D3.2.7 Phenylketonuria as an example of a human disease due to a recessive allele

  • Genetic Disease: An illness that is caused in whole or in part by a change in the DNA sequence away from the normal sequence.
  • In single-gene diseases, a mutation in just one gene is responsible for disease.
  • There are “normal” alleles of the gene and a “disease-causing” alleles of the gene.
  • Genetic diseases can be dominant or recessive; autosomal or sex-linked
    • Dominant: If a person has one dominant allele, then they themselves will develop the disease (e.g., Huntington’s disease).
    • Recessive: The disease only develops in individuals that do not have the dominant allele of the gene (e.g., Cystic fibrosis, Phenylketonuria).
    • Codominant: Heterozygotes have a different phenotype than individuals with two copies of either allele (e.g., Sickle cell disease).
    • Autosomal: The gene is located on an autosome, so males and females are equally affected.
    • Sex-linked: The gene is located on a sex chromosome, resulting in a different pattern of inheritance in males and females (e.g., Red-green colorblindness, Hemophilia).
  • Genetic diseases are relatively rare in a population
  • Most genetic diseases are caused by a recessive allele of a gene.
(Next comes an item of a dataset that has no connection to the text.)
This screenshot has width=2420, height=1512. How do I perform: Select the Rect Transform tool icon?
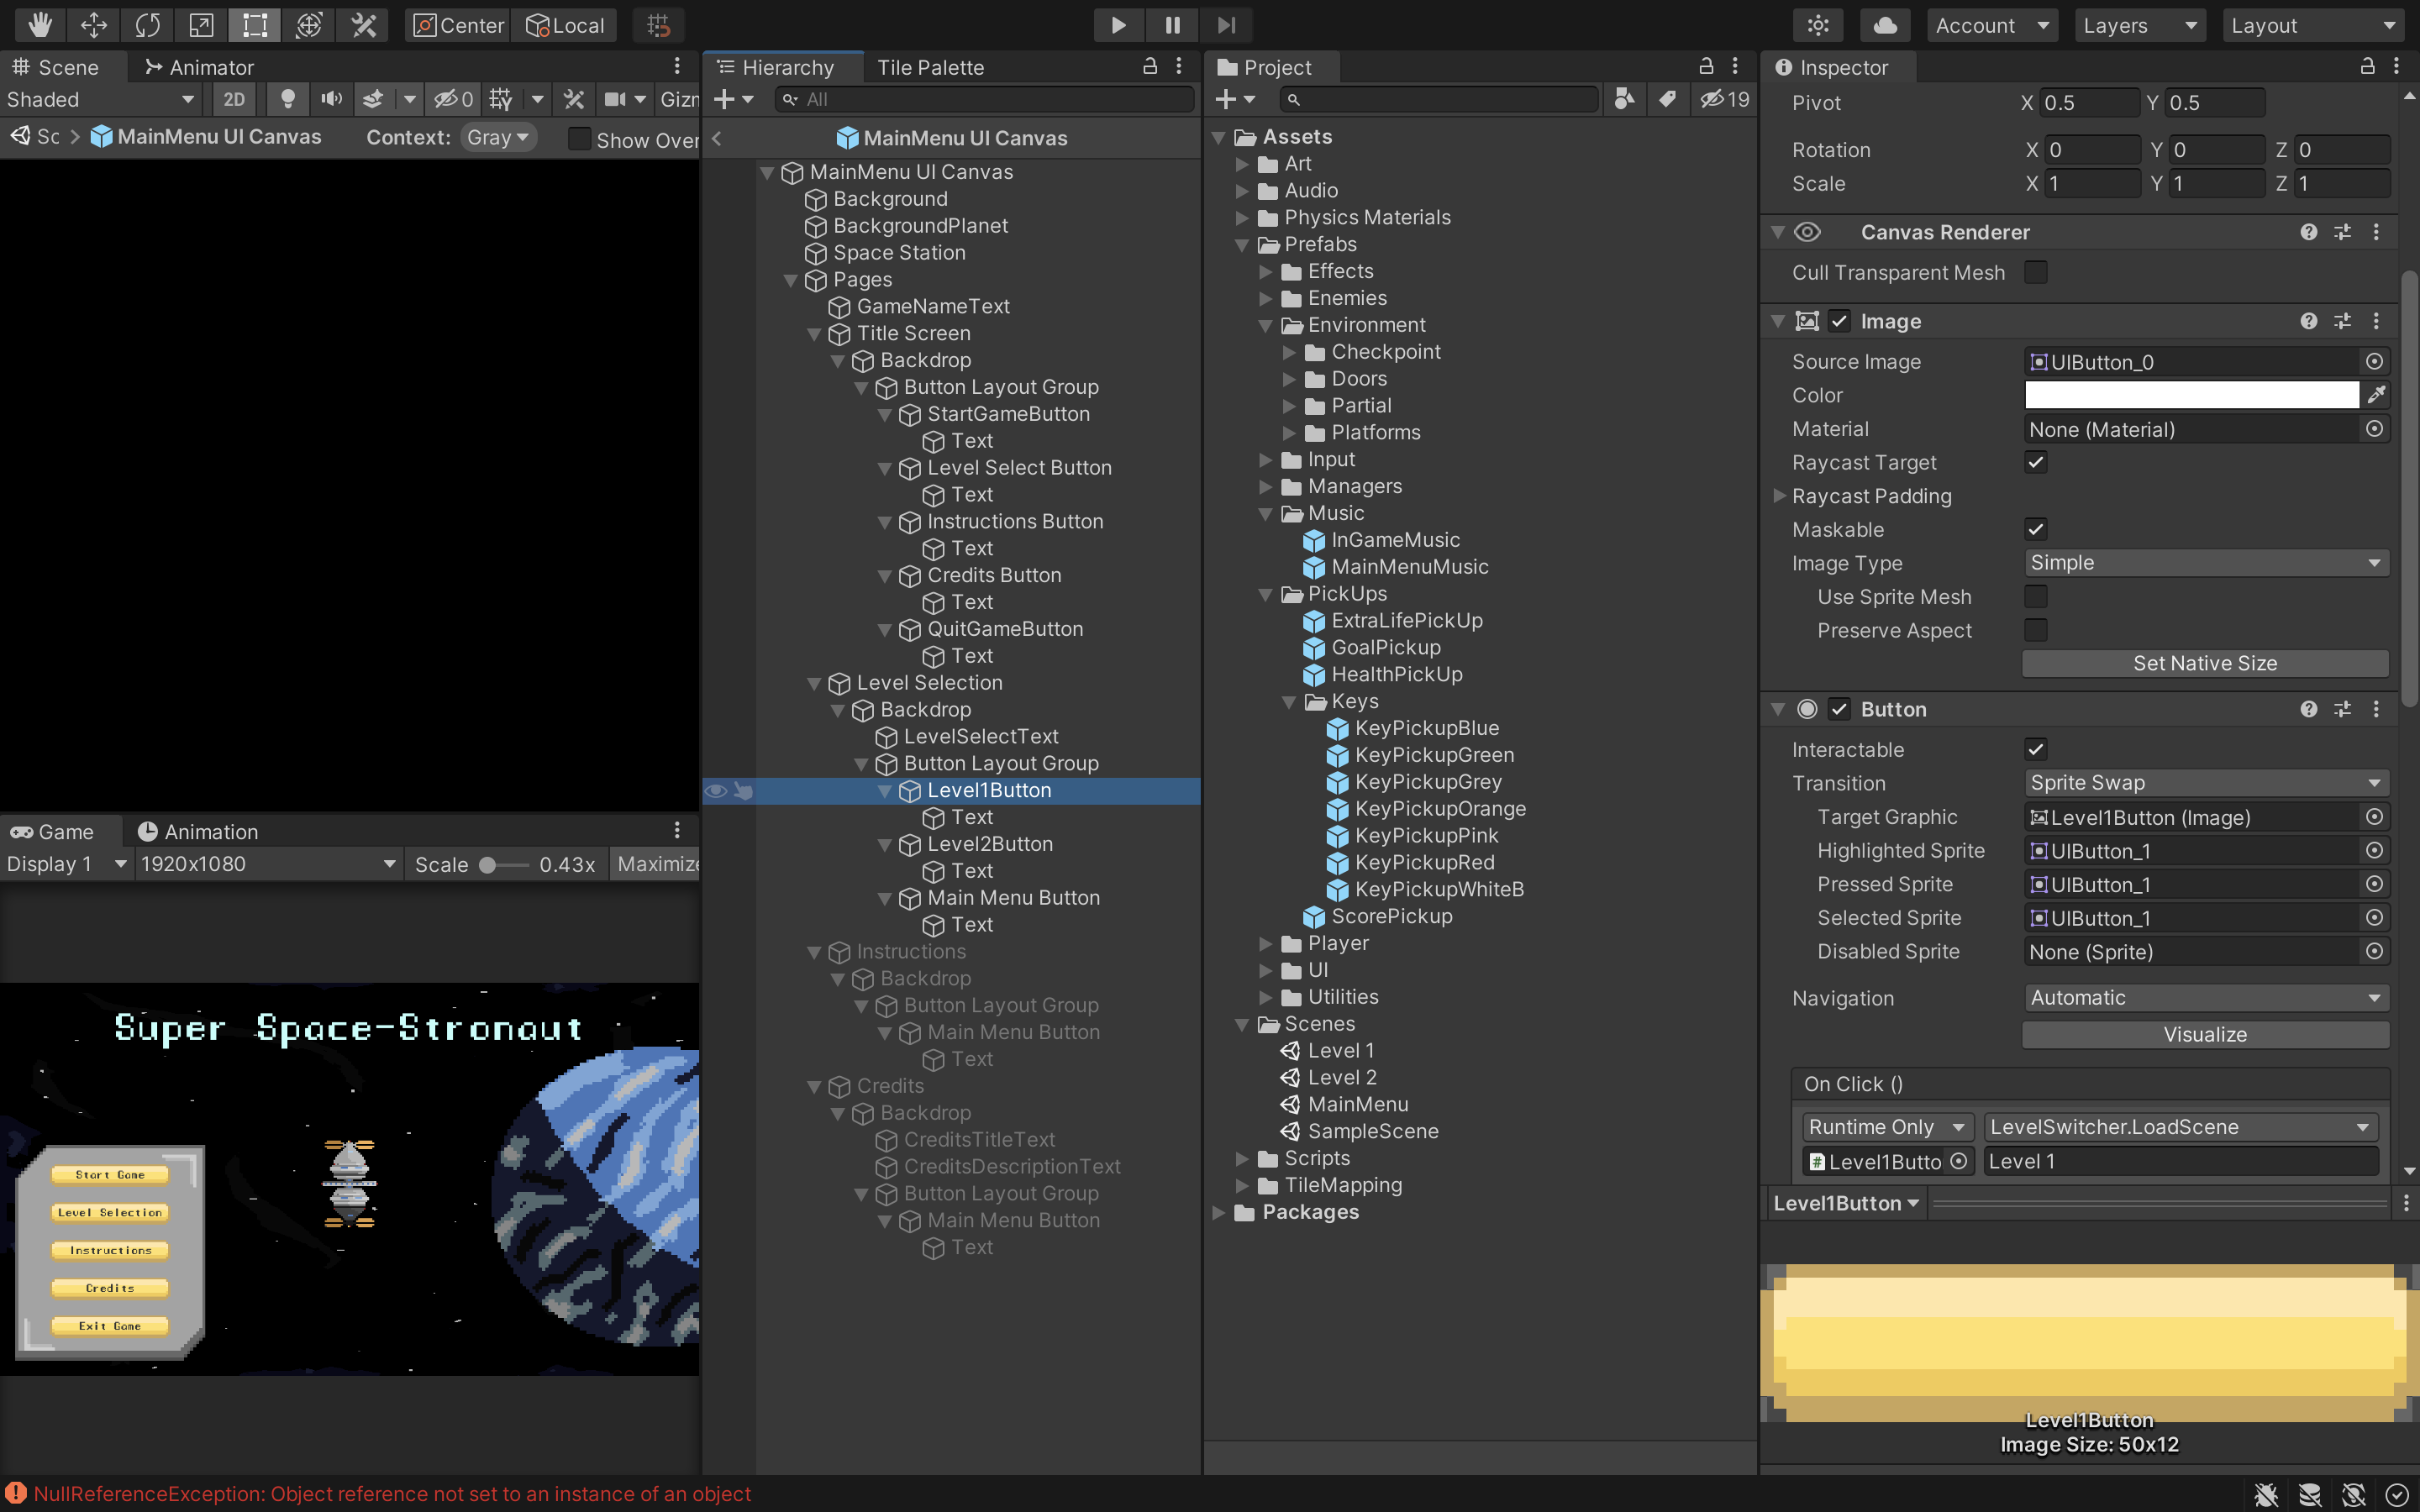click(x=255, y=24)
The disease, therefore, only develops in individuals that do not have the dominant allele of the gene.
  • Genetic diseases caused by a recessive allele usually appear “unexpectedly.” Both parents of a child with the disease may be carriers.
  • Carriers have one recessive allele for the genetic disease and one dominant normal allele. They will not show symptoms of the disease, but they can pass on the recessive allele to their offspring.
  • Phenylketonuria (PKU): Inherited in an autosomal recessive pattern.
  • The parents of an individual with an autosomal recessive condition each carry one copy of the mutated gene, but they typically do not show signs and symptoms of the condition because they have a normal allele.
  • Two healthy parents who are carriers of the disease causing PKU allele can have a child with PKU disease.
  • There is a 1 in 4 chance the offspring of two carriers will have PKU disease.
  • PKU is caused by mutations in the PAH gene. The PAH gene is located on chromosome 12, which is an autosome (a non-sex determining chromosome). Males and females are, therefore, equally likely to be born with PKU if both of their parents are carriers.
    • Normal Allele (dominant): The normal allele codes for functioning phenylalanine hydroxylase, an enzyme that converts the amino acid phenylalanine to another amino acid called tyrosine.
    • Disease Allele (recessive): Mutations in the PAH gene have formed an allele that codes for a non-functioning phenylalanine hydroxylase. If phenylalanine hydroxylase does not function, phenylalanine from the diet is not processed effectively. A person with two recessive copies of the PKU allele cannot produce functioning enzyme. As a result, phenylalanine accumulates and tyrosine becomes deficient. Nerve cells in the developing brain are particularly sensitive to phenylalanine levels, so excessive amounts of this substance can cause brain damage.
  • PKU was the first condition for which widespread newborn testing was implemented.
  • PKU is treatable. The treatment consists of a diet containing little or no phenylalanine. If children with the condition are placed on this diet at birth, they grow normally and usually show no symptoms or health problems.
  • A newborn screening, in which a sample of blood is taken from a heel prick, and multiple genetic diseases are tested for.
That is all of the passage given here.